# What Do I Have Here ?



## 37 Elgin (Sep 6, 2016)

Any idea on what model this bike is ?  The serial number on the bike starts with a B. I believe it to be a 1937 Elgin Motobike. It just doesn't look like an Oriole like the catalog shows for that year.


----------



## rollfaster (Sep 6, 2016)

Exactly what it is. 37  Westfield built Motobike. Very nice, that's z beautiful deluxe troxel too.


----------



## fordmike65 (Sep 6, 2016)

Awesome bike! I'd ride it every day if it were mine. Enjoy & welcome to The Cabe!


----------



## 37 Elgin (Sep 6, 2016)

Ok. Thanks !


----------



## Joe Buffardi (Sep 6, 2016)

Welcome!
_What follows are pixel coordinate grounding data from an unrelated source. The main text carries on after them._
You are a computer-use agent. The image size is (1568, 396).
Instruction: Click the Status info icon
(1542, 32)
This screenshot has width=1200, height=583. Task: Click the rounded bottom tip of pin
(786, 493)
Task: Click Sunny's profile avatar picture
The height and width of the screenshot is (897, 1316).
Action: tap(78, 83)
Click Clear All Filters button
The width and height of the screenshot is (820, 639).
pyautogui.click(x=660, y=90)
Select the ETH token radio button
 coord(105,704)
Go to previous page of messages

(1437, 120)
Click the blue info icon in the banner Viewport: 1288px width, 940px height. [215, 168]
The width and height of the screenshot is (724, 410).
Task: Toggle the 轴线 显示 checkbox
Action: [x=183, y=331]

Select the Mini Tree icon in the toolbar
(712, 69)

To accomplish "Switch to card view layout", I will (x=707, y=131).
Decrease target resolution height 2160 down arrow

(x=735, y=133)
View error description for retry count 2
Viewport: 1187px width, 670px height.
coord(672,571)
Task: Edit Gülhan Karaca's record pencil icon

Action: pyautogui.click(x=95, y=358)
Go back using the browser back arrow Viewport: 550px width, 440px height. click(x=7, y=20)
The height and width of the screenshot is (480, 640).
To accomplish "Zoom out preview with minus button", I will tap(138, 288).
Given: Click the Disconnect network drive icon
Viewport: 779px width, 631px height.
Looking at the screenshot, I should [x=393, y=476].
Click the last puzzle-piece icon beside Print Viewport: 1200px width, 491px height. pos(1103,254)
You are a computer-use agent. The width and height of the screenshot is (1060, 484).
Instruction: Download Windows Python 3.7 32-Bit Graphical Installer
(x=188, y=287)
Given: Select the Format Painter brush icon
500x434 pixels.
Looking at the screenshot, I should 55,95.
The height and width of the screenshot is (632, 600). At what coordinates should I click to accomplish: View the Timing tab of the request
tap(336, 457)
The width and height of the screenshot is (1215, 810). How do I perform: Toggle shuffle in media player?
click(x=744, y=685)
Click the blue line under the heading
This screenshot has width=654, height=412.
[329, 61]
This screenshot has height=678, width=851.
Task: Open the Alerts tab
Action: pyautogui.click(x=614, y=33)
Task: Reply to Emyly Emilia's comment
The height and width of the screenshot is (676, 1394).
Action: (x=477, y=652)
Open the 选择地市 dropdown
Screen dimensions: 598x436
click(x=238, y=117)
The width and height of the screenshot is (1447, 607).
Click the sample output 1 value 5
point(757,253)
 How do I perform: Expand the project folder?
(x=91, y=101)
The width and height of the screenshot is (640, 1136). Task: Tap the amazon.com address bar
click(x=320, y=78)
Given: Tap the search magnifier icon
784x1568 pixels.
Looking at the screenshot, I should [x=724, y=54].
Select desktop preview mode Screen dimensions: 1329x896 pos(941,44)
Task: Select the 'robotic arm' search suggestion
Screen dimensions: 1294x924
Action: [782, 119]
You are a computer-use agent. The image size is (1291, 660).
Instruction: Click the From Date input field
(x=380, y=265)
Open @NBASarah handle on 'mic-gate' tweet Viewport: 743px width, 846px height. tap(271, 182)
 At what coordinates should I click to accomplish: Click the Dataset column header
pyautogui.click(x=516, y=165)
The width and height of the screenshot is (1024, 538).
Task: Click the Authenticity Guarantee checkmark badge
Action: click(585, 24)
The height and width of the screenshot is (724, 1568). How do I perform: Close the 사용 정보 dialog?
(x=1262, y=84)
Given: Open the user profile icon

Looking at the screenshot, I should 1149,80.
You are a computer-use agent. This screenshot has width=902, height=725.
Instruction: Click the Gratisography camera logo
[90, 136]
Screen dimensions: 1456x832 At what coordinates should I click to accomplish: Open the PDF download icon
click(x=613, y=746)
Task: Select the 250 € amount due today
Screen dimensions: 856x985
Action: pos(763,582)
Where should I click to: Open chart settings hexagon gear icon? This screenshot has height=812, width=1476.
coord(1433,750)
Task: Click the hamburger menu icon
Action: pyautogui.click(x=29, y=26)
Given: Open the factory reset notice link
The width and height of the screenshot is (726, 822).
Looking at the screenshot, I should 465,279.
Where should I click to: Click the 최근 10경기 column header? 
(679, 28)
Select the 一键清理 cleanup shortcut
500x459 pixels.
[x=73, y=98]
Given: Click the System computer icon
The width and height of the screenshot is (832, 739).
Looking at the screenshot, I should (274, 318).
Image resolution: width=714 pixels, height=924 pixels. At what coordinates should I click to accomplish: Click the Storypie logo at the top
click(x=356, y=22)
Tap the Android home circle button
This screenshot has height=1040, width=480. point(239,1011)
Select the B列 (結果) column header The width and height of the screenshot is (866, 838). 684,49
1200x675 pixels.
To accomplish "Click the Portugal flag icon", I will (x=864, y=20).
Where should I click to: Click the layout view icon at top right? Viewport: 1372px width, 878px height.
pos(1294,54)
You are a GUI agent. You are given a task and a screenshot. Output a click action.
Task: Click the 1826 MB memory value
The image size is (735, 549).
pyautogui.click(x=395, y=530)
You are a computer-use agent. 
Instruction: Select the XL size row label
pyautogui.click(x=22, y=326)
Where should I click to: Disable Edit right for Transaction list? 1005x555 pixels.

Ride it till the needle breaks on the speedo!!


----------



## mike j (Sep 6, 2016)

Nice bike, all around, welcome & enjoy it.


----------



## Robertriley (Sep 6, 2016)

Great snag.  I was watching that and hoping it wouldn't sell until I dug up some cash.  You got a great buy, Congrats!


----------



## Jarod24 (Sep 6, 2016)

Very nice!


----------



## syclesavage (Sep 7, 2016)

Sweeeeet for sure.


----------



## gkeep (Sep 8, 2016)

Thats a beauty!
Gary


----------



## Barto (Sep 9, 2016)

I agree, that's a really nice bike...Love the Motobike frame...I would ride the heck out of it


----------